On Friday 13th, 1992 at the age of 13 I was diagnosed with Type 1 Diabetes.

It was also a historic flood in my town and looking back on the pictures from it, I could clearly see how sick I was. I had all the classics symptoms: thirst, urination, significant weight loss, fatigue and looked gaunt like a ghost. My blood sugar was around 1000, which at that point I had no idea what a dangerous situation I was facing.

Little did I know how much my life would truly change that day due to my diagnosis. Many people would think it would be devastating and this would be a negative thing, but this diagnosis made me who I am today. Don’t get me wrong there have been some high’s and low’s, literally and figuratively, but I always had the thought process that there are two paths you go with this disease. You either let it control you or you control it! I chose to control it and let this be a diagnosis that I would do my absolute best to not let define me.
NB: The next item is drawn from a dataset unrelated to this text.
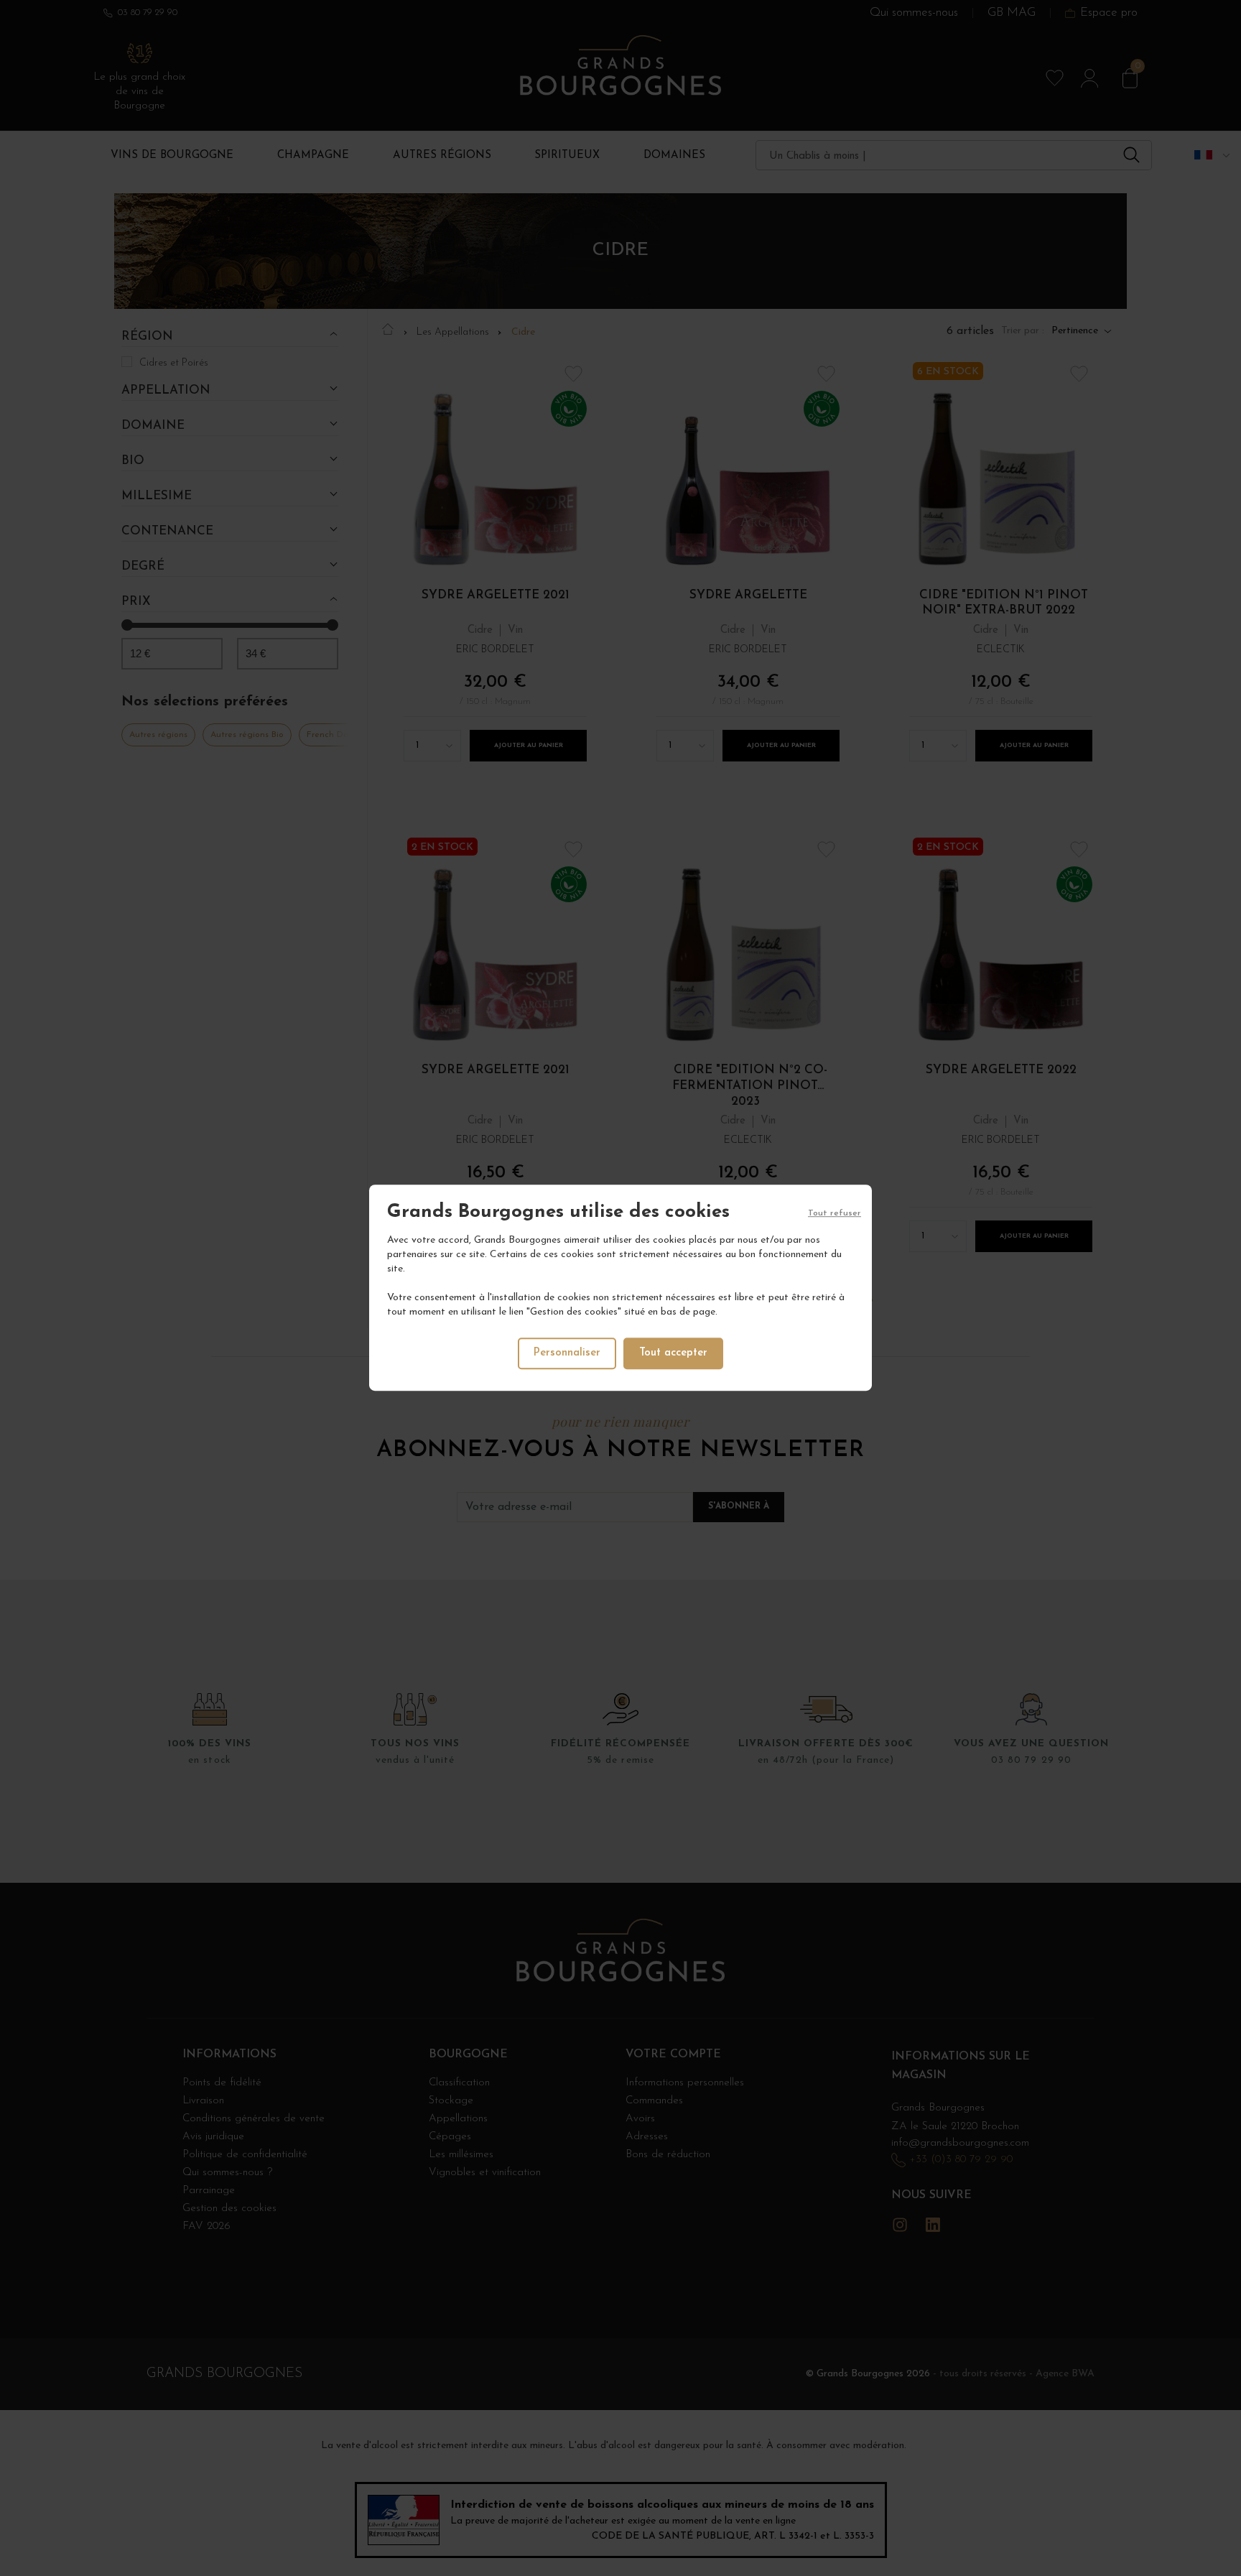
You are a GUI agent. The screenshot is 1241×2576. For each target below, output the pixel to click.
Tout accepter (673, 1353)
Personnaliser (567, 1353)
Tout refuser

I just hit my 25 year anniversary living with diabetes and that is something I am extremely proud of. I even got my Eli Lilly 25 year medal! I decided to go into the nursing field after finding out at a young age all the mis-information that was out there, even among medical professionals surrounding diabetes. Then, of course, my next step was to become a Certified Diabetes Educator. After college I became the Nursing Coordinator at Joslin Diabetes camps and then transitioned to a Pediatric Diabetes Nurse educator there as well. I always loved working with children and their families since I felt I truly could relate to what they were all going through. I really think having them see someone that had been living with this disease for so long and was healthy without complications was a really motivating and positive thing for many of them.

After starting a family or my own (6 year old son and 8 year old daughter), I continued as a diabetes educator, but now work with adults and pregnancy patients along with being a lifestyle health and fitness coach.

I was fortunate enough to be a part of the Bionic Pancreas trial in 2015-2016, which gave me such hope for the future for myself and my patients and friends living with this disease. I was told when I was diagnosed that there would be a cure in 10 years and obviously that didn’t happen, so having a device that could make life a little easier and more manageable with diabetes would be outstanding! Living without the constant fear of hyperglycemia, having to count every single carbohydrate you eat, being able to exercise without fear of hypoglycemia would be a true dream come true. Dare I say it….make me feel a little more “normal”.